◆ Data for this task
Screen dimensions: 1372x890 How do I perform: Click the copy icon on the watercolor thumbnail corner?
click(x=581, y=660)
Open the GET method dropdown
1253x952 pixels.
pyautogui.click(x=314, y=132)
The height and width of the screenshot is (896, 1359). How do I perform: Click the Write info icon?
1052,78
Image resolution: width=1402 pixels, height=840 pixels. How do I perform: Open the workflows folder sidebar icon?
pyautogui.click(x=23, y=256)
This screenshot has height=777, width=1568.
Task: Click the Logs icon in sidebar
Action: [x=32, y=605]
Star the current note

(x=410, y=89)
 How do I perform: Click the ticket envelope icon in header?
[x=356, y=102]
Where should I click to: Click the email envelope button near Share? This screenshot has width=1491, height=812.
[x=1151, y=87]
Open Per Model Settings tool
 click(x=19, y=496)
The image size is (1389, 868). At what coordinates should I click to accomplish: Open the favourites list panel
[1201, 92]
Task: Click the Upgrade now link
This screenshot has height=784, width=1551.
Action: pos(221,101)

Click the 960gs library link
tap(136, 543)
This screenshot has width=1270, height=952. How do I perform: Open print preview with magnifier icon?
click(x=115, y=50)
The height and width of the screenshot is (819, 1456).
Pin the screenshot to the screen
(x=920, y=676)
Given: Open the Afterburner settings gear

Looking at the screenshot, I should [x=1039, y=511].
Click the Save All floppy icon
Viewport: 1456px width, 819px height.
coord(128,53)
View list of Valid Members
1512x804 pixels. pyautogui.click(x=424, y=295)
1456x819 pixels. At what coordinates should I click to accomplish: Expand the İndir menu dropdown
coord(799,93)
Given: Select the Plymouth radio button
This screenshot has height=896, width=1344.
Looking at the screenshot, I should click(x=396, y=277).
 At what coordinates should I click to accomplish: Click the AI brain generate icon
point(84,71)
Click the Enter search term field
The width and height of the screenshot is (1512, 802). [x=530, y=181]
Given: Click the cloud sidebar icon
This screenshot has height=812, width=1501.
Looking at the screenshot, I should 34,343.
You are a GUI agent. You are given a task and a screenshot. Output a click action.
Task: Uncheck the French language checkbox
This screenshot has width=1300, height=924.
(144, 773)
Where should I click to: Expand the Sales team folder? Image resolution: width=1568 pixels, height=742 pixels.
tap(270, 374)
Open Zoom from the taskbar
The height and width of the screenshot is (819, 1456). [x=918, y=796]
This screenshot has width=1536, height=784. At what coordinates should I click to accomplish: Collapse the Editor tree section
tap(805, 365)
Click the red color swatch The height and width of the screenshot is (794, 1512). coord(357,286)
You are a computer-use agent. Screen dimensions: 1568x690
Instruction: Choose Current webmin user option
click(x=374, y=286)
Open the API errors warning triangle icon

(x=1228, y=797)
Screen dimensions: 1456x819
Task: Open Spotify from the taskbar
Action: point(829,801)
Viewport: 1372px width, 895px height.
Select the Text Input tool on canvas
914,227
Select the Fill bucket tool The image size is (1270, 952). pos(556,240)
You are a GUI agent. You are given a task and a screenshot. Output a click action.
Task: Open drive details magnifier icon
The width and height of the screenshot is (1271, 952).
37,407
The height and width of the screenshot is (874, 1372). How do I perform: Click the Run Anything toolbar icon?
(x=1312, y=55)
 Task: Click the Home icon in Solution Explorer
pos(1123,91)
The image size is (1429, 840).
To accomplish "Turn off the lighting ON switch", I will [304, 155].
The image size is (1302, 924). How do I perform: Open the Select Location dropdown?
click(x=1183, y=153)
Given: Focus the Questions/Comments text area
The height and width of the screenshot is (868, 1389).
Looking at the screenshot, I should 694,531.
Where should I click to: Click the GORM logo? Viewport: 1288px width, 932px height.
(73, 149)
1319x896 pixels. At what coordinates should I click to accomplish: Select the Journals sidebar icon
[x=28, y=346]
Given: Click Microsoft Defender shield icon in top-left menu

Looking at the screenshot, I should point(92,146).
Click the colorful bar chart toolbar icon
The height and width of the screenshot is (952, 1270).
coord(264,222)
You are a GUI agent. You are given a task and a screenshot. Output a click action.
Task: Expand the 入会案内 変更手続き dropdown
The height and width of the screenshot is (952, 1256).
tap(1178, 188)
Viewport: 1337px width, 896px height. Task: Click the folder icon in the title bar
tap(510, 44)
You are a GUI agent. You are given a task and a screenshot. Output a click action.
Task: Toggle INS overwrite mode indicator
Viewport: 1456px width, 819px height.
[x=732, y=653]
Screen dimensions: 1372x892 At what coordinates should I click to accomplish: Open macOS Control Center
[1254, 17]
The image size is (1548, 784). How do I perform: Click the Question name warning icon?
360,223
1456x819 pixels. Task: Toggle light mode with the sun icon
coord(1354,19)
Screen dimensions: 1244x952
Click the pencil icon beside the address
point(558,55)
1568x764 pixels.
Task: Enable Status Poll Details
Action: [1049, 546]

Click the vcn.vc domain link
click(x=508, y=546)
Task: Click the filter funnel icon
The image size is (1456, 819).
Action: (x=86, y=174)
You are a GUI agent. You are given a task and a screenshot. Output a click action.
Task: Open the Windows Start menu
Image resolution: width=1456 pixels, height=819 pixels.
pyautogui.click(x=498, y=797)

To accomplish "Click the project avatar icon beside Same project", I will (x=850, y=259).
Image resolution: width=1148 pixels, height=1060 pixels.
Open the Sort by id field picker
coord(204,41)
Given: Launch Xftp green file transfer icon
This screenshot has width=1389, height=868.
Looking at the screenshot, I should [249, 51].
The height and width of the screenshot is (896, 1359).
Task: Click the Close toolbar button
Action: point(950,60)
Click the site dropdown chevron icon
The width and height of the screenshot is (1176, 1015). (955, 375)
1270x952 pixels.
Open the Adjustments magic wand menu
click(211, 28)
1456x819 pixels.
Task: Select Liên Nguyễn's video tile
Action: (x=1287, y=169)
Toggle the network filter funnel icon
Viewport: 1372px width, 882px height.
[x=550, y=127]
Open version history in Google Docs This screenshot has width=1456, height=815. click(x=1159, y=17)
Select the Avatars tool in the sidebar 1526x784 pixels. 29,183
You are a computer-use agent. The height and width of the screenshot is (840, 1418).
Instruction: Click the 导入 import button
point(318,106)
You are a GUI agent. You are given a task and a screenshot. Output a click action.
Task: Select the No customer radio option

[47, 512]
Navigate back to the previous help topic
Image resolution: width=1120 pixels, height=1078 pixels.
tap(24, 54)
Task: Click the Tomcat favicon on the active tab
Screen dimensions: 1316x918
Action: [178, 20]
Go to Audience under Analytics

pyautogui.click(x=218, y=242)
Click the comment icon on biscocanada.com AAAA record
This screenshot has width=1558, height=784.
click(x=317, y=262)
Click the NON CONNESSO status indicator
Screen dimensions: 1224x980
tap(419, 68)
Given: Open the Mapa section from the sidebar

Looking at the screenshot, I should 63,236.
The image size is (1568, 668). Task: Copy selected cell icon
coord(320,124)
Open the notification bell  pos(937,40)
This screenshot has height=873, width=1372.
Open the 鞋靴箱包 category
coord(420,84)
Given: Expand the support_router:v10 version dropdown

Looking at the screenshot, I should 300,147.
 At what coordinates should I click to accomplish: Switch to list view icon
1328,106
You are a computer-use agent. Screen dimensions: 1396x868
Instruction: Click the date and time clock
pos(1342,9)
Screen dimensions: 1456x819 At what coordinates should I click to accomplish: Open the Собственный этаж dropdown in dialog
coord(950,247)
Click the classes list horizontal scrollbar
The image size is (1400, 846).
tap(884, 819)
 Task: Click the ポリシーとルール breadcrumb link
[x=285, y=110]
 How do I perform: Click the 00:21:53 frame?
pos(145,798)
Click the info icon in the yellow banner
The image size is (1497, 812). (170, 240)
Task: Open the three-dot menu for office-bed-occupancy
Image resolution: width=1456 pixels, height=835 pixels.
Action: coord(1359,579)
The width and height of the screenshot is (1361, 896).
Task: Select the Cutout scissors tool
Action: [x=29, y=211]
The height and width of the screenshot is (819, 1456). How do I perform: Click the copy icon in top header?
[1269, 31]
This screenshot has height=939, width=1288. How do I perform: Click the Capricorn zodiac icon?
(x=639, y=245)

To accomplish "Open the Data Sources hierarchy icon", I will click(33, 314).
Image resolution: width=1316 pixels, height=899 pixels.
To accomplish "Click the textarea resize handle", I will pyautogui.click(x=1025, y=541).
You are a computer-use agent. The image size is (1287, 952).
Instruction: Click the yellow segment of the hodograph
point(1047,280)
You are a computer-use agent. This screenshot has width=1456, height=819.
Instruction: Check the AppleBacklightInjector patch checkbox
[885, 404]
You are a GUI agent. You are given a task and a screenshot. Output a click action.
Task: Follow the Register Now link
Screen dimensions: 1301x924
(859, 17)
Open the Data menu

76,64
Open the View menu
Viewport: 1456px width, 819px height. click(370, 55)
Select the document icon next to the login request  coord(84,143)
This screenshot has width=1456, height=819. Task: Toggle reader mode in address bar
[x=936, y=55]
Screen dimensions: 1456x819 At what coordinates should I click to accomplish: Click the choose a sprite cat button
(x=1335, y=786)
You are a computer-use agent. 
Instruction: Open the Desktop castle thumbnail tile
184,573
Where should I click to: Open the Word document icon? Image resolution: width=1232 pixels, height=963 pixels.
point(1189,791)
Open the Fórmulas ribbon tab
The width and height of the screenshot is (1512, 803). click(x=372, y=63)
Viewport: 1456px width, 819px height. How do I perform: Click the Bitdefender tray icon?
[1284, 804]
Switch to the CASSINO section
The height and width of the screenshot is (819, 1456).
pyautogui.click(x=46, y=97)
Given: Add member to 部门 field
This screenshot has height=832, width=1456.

◆ Instructions for the task
From the records above, return each line that has the string "indicator".

◆ Task result
Task: Toggle INS overwrite mode indicator
Click the NON CONNESSO status indicator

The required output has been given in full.